1980Relegated back to the third tier
Charlton suffered their fourth relegation following five years in the Second Division, dropping into the third tier after finishing bottom in 1980/81.
Andy Nelson had been relieved of his duties as Manager in March 1980 and was replaced by former player Mike Bailey, who could not save his side from the drop, but was tasked with bouncing straight back 12 months later.
1981Promoted to second division after one season back in third tier
Mike Bailey led Charlton back to the Second Division after just one season in the third tier, finishing in third place, just two points behind champions Rotherham United.

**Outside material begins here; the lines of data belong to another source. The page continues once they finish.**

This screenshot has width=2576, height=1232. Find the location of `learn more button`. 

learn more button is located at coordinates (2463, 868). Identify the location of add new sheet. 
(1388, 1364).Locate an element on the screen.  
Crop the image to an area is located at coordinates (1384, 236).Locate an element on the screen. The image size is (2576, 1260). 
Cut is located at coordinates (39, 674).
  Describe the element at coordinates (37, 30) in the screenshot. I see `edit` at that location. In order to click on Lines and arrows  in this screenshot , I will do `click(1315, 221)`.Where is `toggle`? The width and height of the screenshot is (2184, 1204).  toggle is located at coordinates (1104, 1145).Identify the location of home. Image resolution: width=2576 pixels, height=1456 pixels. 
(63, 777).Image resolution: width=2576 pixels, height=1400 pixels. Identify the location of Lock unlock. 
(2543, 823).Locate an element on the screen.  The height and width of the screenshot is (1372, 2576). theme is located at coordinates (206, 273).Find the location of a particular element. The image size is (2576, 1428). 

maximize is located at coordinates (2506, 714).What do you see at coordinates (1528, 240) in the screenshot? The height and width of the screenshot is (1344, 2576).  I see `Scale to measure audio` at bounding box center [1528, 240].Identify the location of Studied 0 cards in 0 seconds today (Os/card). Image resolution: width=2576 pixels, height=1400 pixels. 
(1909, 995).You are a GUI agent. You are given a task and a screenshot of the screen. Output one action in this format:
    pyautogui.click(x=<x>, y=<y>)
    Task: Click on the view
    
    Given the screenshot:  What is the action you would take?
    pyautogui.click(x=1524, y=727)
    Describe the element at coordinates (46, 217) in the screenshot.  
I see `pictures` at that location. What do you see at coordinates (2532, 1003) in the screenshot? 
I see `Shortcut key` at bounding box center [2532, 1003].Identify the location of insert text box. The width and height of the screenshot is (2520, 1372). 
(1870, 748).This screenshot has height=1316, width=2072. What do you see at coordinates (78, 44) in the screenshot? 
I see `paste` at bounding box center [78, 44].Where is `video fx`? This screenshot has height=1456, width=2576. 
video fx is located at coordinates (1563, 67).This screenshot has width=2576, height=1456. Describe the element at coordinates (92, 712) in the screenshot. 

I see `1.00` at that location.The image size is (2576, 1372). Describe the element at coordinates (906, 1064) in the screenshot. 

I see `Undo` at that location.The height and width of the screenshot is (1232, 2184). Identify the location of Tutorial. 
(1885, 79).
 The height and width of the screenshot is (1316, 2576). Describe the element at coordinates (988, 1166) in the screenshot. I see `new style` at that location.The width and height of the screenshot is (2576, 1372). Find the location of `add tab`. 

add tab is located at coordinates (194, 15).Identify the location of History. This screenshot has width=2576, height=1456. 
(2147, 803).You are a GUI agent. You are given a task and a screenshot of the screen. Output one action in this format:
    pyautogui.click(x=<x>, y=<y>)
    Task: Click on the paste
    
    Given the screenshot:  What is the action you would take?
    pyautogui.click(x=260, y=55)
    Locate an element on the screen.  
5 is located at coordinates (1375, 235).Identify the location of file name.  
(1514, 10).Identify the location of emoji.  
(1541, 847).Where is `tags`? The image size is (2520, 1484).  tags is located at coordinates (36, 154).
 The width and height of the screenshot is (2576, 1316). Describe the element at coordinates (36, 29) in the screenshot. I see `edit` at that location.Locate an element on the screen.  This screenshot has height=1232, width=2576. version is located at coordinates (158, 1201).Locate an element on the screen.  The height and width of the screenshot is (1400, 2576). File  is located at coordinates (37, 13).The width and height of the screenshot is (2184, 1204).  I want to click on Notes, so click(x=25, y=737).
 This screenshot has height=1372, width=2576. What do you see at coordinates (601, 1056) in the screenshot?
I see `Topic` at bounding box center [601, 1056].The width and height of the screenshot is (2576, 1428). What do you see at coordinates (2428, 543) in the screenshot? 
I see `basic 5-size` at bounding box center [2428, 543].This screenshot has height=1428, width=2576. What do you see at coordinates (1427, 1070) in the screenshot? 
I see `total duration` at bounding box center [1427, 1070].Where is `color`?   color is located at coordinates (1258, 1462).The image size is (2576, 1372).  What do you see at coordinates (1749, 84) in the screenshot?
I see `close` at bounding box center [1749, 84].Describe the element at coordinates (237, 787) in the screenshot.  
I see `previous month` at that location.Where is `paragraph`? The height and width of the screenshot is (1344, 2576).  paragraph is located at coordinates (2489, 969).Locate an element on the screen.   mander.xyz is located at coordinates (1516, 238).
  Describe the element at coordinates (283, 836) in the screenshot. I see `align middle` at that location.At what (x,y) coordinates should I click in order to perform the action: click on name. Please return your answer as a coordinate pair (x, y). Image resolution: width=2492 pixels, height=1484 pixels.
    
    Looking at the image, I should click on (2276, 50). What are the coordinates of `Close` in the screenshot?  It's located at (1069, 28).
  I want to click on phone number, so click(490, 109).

Teenage forward Paul Walsh was the club’s leading marksman, netting 18 goals, while promotion was eventually secured with a 2-1 victory over Carlisle United at Brunton Park on April 25th, 1981.
1982Allan Simonsen arrives and Lennie Lawrence named manager
The Gliksten family’s 50-year ownership of Charlton came to an end when Mark Hulyer bought the club, becoming the youngest chairman in the Football League, although Michael Gliksten retained the freehold to The Valley.
In October 1982, Charlton made a signing that shook the world of football, bringing former European Footballer of the Year Allan Simonsen to The Valley from Barcelona for £300,000.
Simonsen would only make 17 appearances, scoring nine goals before being released on a free transfer, with financial difficulties beginning to pile up in SE7 and Hulyer falling behind on his rental agreement.
Meanwhile, Reserve Team Manager Lennie Lawrence took over from Ken Craggs as boss in November and he led the Addicks to safety.
A tense final-day clash against Bolton Wanderers at The Valley saw Charlton score four goals in the last 22 minutes to secure their Second Division status with a 4-1 victory.